Process Lasso 9.1 – Instance Balancer
Process Lasso v9.1 has been released! This new version offers several enhancements over the last v9.0 build and a new feature called the Instance Balancer.
Instance Balancer
The Instance Balancer spreads CPU cores across running process instances, of either the same or multiple applications (when using advanced match rules). For example, if there are 4 instances of notepad.exe running on an 8 core system, each might get 2 CPU cores, depending on the rule. As the instance count of notepad.exe changes, the number of CPU cores allocated to each instance is adjusted.
When there are more instances than allotted CPU cores, instances are ‘stacked’ in a round-robin manner. When the instance count of managed applications changes by new process creation or termination, a re-balance occurs.
Algorithm Types
- Equal CPUs per instance
- Distributes CPU cores evenly across matching process instances, dynamically adjusting as new instances run or terminate.

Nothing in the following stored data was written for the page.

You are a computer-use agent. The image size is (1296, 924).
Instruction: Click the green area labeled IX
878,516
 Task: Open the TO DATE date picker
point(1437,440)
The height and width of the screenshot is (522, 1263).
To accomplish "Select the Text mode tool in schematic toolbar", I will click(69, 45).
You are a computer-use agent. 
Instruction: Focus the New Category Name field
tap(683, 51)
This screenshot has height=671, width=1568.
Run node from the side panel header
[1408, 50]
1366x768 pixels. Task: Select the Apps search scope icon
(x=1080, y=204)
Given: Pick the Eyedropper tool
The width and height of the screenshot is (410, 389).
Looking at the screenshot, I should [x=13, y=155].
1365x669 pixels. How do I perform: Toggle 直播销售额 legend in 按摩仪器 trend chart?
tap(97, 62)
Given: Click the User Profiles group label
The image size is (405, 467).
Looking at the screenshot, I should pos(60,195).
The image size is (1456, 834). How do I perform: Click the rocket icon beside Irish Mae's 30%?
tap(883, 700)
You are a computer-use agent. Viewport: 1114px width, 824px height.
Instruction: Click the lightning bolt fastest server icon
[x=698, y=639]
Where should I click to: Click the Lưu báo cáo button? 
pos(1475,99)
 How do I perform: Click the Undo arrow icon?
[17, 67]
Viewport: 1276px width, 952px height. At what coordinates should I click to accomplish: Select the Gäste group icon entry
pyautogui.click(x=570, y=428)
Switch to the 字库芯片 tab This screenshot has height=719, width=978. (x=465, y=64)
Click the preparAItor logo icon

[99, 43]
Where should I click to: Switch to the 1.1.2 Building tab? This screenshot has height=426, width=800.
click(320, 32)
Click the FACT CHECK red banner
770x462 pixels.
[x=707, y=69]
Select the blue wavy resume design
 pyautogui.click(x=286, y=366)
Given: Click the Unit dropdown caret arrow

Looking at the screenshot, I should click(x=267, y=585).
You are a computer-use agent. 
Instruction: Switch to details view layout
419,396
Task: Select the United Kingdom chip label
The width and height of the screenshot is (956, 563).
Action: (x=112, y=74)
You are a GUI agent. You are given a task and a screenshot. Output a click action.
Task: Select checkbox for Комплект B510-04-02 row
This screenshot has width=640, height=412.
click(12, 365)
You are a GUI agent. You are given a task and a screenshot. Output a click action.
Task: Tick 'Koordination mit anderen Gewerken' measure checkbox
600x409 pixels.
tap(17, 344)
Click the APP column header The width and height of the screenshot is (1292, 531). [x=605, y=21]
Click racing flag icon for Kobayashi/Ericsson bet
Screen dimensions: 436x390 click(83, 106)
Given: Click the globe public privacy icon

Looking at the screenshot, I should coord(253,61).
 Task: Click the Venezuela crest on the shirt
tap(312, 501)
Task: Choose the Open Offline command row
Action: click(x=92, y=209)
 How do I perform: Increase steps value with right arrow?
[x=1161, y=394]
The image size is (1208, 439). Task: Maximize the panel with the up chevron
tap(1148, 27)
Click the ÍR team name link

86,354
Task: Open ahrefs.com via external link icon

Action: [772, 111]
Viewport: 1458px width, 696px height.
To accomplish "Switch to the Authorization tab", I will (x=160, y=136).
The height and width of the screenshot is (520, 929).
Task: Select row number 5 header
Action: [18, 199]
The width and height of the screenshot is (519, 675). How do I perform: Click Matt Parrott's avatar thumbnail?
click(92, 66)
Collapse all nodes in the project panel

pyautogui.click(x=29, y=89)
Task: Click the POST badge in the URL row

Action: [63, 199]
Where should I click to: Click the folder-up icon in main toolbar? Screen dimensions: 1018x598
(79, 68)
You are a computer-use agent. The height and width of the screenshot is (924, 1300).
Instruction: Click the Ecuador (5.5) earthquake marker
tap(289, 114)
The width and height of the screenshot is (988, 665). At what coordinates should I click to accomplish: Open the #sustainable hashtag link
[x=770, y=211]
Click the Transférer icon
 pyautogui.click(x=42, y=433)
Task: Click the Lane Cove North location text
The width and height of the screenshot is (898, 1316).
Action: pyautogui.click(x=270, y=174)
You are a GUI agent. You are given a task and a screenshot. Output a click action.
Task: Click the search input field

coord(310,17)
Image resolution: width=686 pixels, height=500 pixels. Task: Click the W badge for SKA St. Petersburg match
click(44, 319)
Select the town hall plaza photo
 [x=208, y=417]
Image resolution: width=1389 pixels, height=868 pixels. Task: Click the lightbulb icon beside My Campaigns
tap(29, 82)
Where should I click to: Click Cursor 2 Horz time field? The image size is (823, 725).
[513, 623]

- Fixed core count per instance
- Assigns a fixed number of CPU cores to each matching process instance.
Options
- Cores per instance
- When ‘Fixed core count per instance’ is selected, this is the number of CPU cores that will be assigned to each running instance that matches the rule.
- Reserved cores (optional)
- This is the number of logical CPU cores per processor group to exclude from the set available to instances matching this rule. Users can use this to reserve CPU cores for other system activity. However, most often, this value should simply be 0.
- CPU use threshold (optional)
- This is the minimum percent CPU use required before a matching process is included in the set and Instance Balanced according to the rule. This is useful if you want to exclude instances that aren’t using much CPU. This value can be 0 if you don’t want a minimum threshold.
- Disable HT/SMT
- When checked, physical CPU cores will be selected instead of logical CPU cores. Note that when this feature is used with ‘Fixed core count’ or ‘Reserved cores’, the number of CPU cores specified for those options is still in logical units, so 2 will equal 1 assigned physical CPU.
- Randomize
- This randomly selects CPU cores from the available set instead of sequentially assigning them to each process instance. The purpose is to better spread the load across the CPU topology. This option supports balancing across multiple processor groups, unlike the default of sequential assignment.
All children of a process can be matched with a ‘childof: ‘ prefix, such as childof: boinc.exe
. Alternatively, it can be accomplished with RegEx, e.g. /^([^,]*,){5}boinc\.exe.*,/
.
This feature supports Regular Expressions for more complex and precise matching.
Other Improvements
Other product improvements include a better looking graph legend with numerical readings, smoother listview refreshes, bug fixes and a few areas of refactoring.